Selection:
"""
EX-5.1 4 a2187451zex-5_1.htm EXHIBIT 5.1

Exhibit 5.1

 

 

MCNAIR LAW FIRM, P.A.

ATTORNEYS AND COUNSELORS AT LAW

 

 

 

 

THE TOWER AT 1301 GERVAIS

www.mcnair.net

POST OFFICE BOX 11390

1301 GERVAIS STREET

 

COLUMBIA, SOUTH CAROLINA 29211

COLUMBIA, SOUTH CAROLINA 29201

 

TELEPHONE (803)799-9800

 

 

FACSIMILE (803) 753-3219

 

August 22, 2008

 

Coastal Carolina Bancshares, Inc.

2305 N. Oak Street

Myrtle Beach, SC 29577

 

Re:                               Registration Statement on Form S-1

 

Ladies and Gentlemen:

 

We have acted as counsel to Coastal Carolina Bancshares, Inc., a South Carolina corporation (the “Company”), in connection with the Company’s registration statement No. 333-152331 on Form S-1 filed with the Securities and Exchange Commission (the “Registration Statement”) under the Securities Act of 1933, as amended (the “Act”).  The registration statement covers the registration of 3,000,000 shares (the “Shares”) of the Company’s common stock, par value $0.01 per share (the “Common Stock”); (ii) rights to purchase up to 387,492 shares (the “Rights”) of Common Stock, to be issued to organizers, directors and consultants of the Company (collectively, the “Rightsholders”) pursuant to organizer/founder warrants, director warrants and consultant options; and (iii) the shares of Common Stock (the “Rights Shares”) to be issued upon exercise of the Rights.

 

In this capacity, we have examined originals or copies of the following documents:

 

(1)                                  the Registration Statement;

 

(2)                                  the form of organizer/founder warrant agreement filed as an exhibit to the Registration Statement;

 

(3)                                  the form of director warrant agreement filed as an exhibit to the Registration Statement;

 

(4)                                  the form of consultant option agreement filed as an exhibit to the Registration Statement (the forms of agreement identified in (2), (3) (4) are referred to, collectively, as the “Rights Forms”); and

 

(5)                                  a certificate from the Chief Executive Officer and the Chief Financial Officer of the Company dated as of the date hereof, certifying: (a) the articles of incorporation of the Company, as amended; (b) the bylaws of the Company; and (c) minutes of meetings and written

 

ANDERSON   ·   BLUFFTON   ·   CHARLESTON   ·   CHARLOTTE   ·   COLUMBIA   ·   GEORGETOWN   ·   GREENVILLE
·   HILTON HEAD ISLAND   ·   MYRTLE BEACH

 



 

consents of the board of directors of the Company authorizing the Registration Statement and the offering of the Shares, the Rights and the Rights Shares and other matters pertinent thereto.
"""
Data excerpt:
"""
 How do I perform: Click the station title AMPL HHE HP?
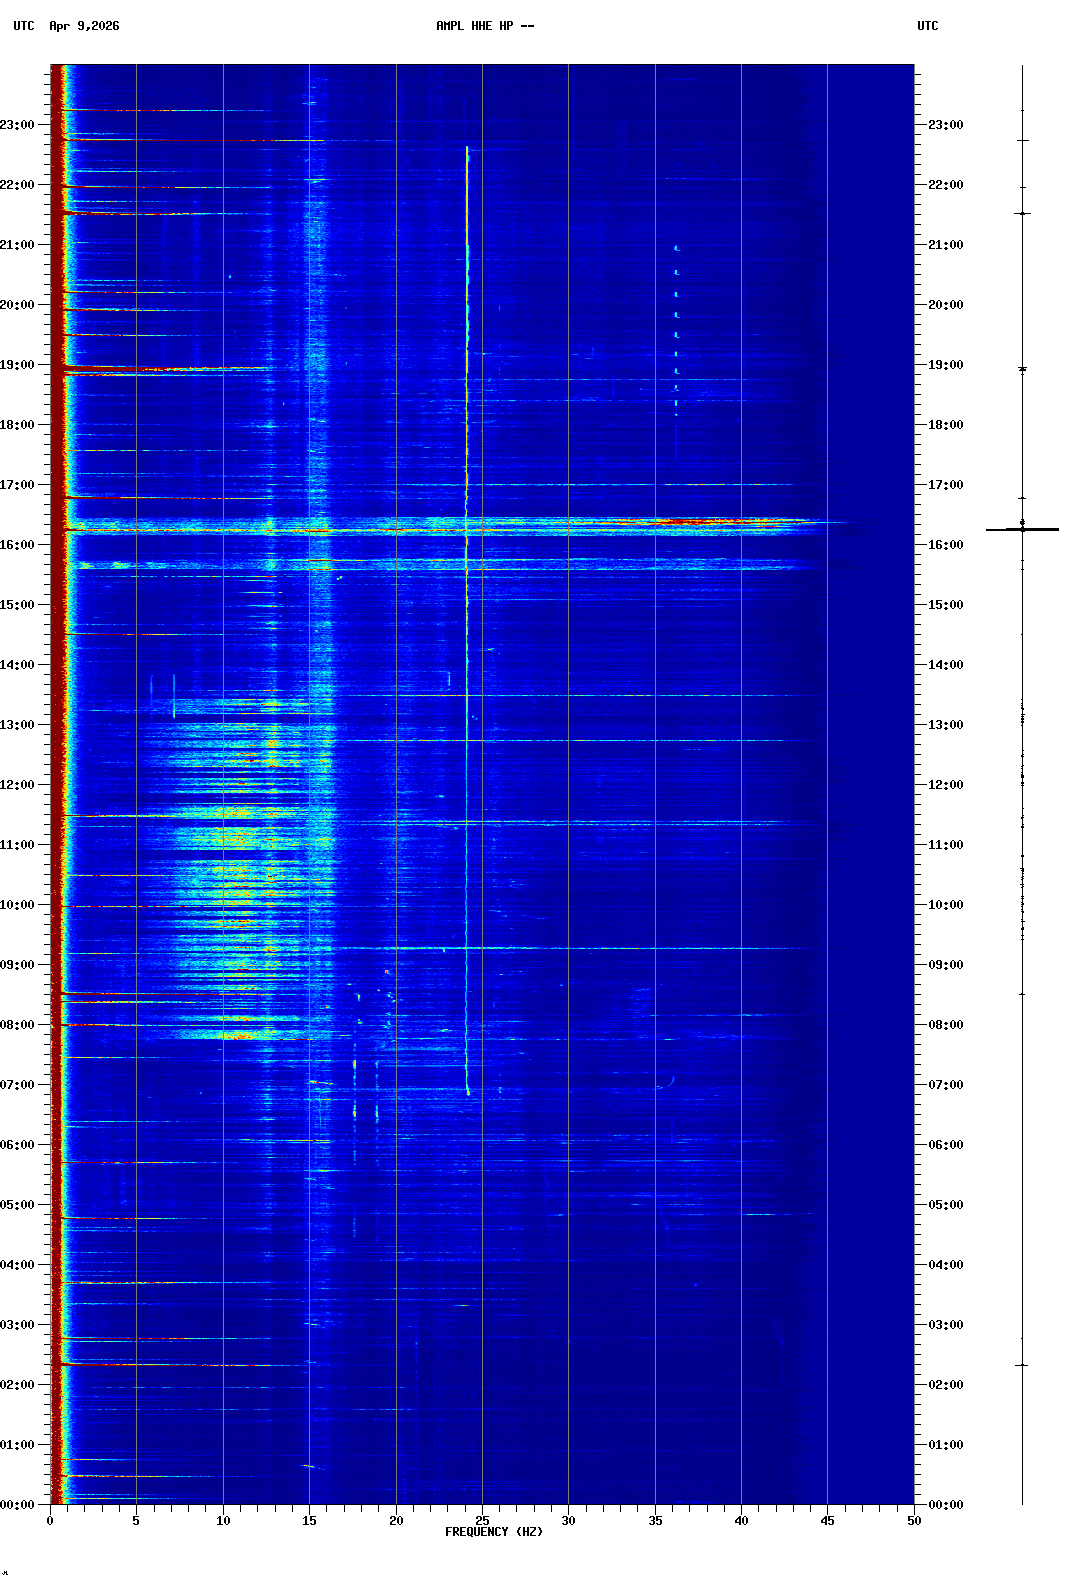click(484, 26)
"""
The tasks:
(A) Answer these questions from the legal opinion letter:
(i) How many shares of common stock does the registration cover?
(ii) Up to how many shares of common stock may be bought under the Rights?
(iii) Which two officers of the Company signed the certificate listed as document (5)?
(B) Pick up the legal opinion letter on the Coastal Carolina Bancshares registration statement and continue it after its last sentence.
The material above comes from a source separate from the legal opinion letter.

In response:
(A)
(i) 3,000,000 shares.
(ii) 387,492 shares.
(iii) The Chief Executive Officer and the Chief Financial Officer.

(B)
 

The opinions expressed herein are based entirely on our review of the documents listed in the preceding paragraph, and we have made no other documentary review or investigation of any kind whatsoever for purposes of this opinion letter.

 

In conducting our examination, we have assumed: (i) the genuineness of all signatures, the legal capacity of all natural persons, the authenticity of all documents submitted to us as originals, the conformity to original documents of all documents submitted to us as certified or photostatic copies or forms and the authenticity of the originals of such documents; and (ii) that an agreement or agreements in the form(s) of one or more of the Rights Forms in all material respects will be executed and delivered by the Company and each Rightsholder to evidence and govern such Rightsholder’s rights and, when so executed and delivered, will be the valid and binding obligation of such Rightsholder.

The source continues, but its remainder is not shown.